I had always thought that Jeb Bush would be able to someday overcome his brother's legacy, win the GOP nomination and potentially get elected President. I am no longer so sure about this.  The GOP is in need of creating distance between them and the Bush era, something Jeb will not be able to provide them in 2016, or beyond.  I think this need of a fresh approach, a fresh team will start to become more important to the GOP in the years to come (Christie, Jindal, Rubio, Martinez, Sandoval, etc). 

It Was A Lot More Than Sandy - Some early election spin coming from the GOP is that Obama won by accident - Hurricane Sandy - and they did not really lose the election to the "worst President in history," someone Paul Ryan said wants everything to be free "except us," and who Rick Santorum said would usher in the end of the American Republic.

As Nate Silver writes, and I reported repeatedly on twitter, the election had started to move to Obama before Sandy hit.  Nate goes into great detail about why this might have happened but to me the fact that the Dems won the last three debates by large margins, the strong Romney from the first debate never returned, Obama righted himself in the final two debates, and the improving economy are all enough reasons to explain the shift that was underway.  Mittmentum had already stopped, and a new race dynamic had already kicked in.  Arguments otherwise from the GOP are just ass-covering excuses from losing consultants.  
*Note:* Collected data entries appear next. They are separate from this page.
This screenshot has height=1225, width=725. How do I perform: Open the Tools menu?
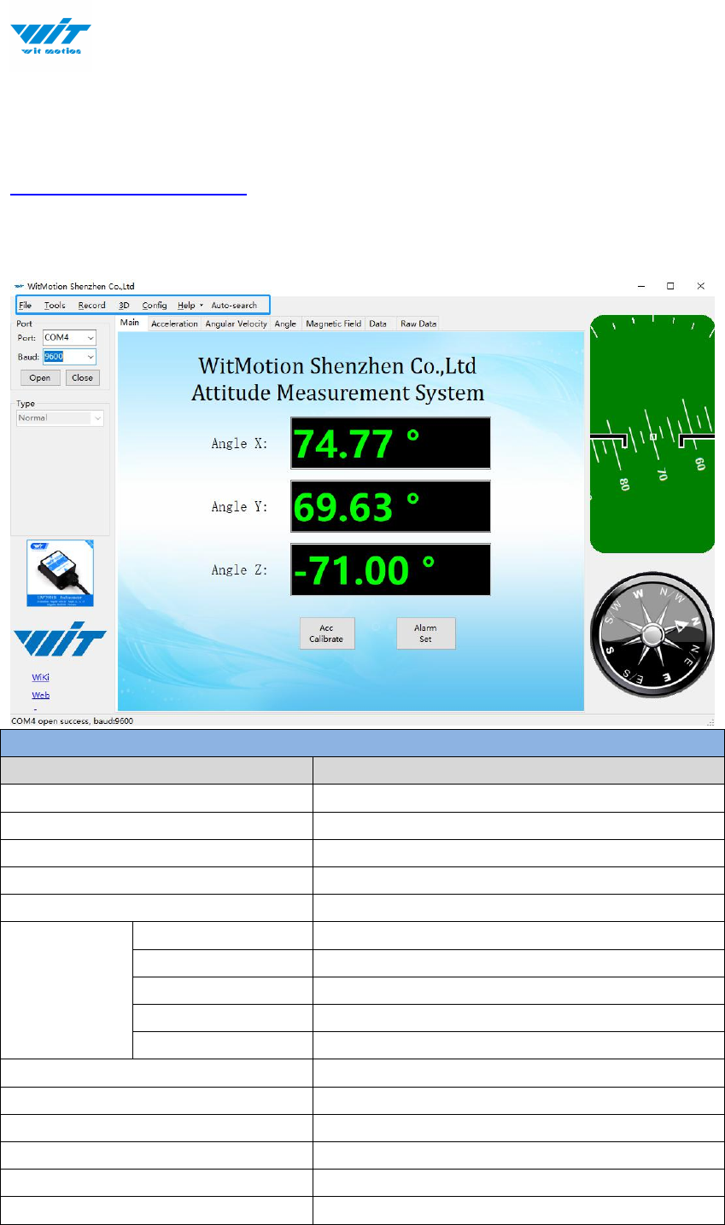coord(55,306)
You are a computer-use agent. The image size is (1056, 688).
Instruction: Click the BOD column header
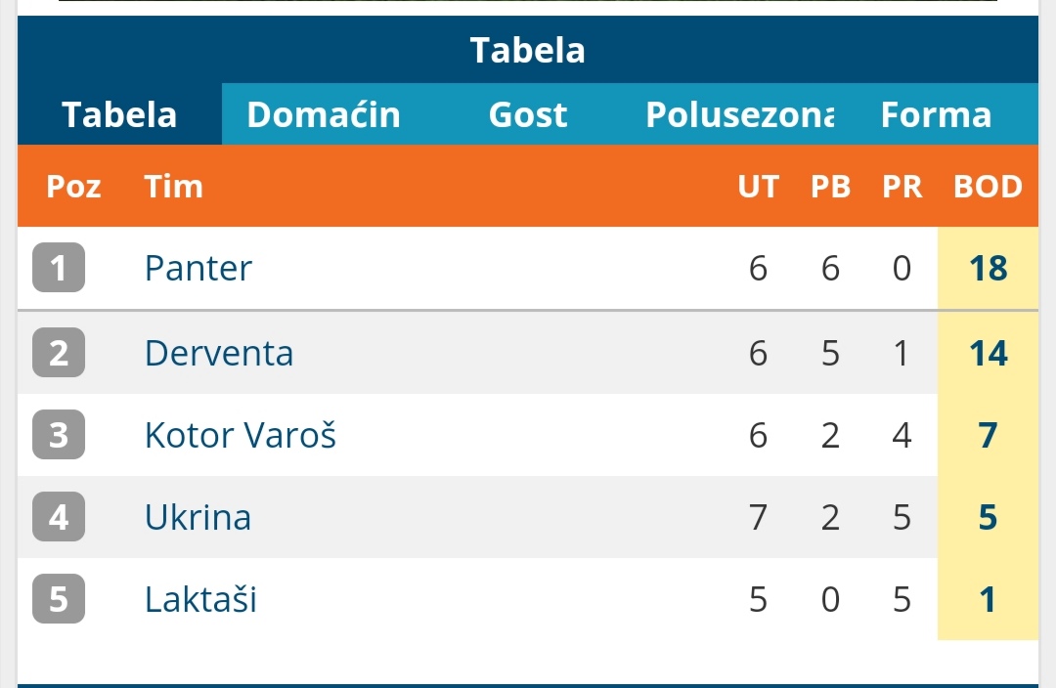[x=988, y=187]
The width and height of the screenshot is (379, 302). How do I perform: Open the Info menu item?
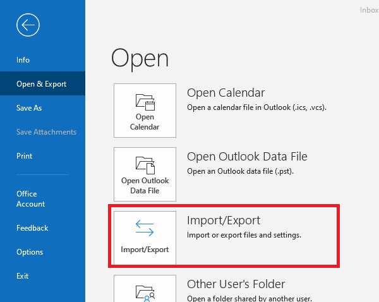click(x=23, y=60)
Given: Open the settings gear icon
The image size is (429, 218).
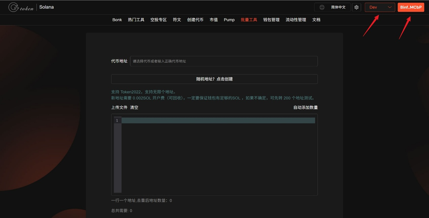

Next, the impact of Sandy, whatever it ends up being, will be because of the way the two campaigns handled the event, not the occurance of the event itself.   Katrina, remember, hurt the sitting President George W Bush.  Sandy has helped President Obama because his government was prepared and has done a good job in the days after; the praise from Christie, Bloomberg and dozens of other officials working the USG matters; and Romney was hurt by his loopy argument for privitization of FEMA and a return of its functions to the states.  Obama gaining ground from Sandy was not pre-ordained.  Like the financial collapse in the fall of 2008, Obama gained from the event because of his performance and reaction to the event, not the mere event itself.  Give the man credit for the performance of his government, and his own adroit political handling of the crisis. 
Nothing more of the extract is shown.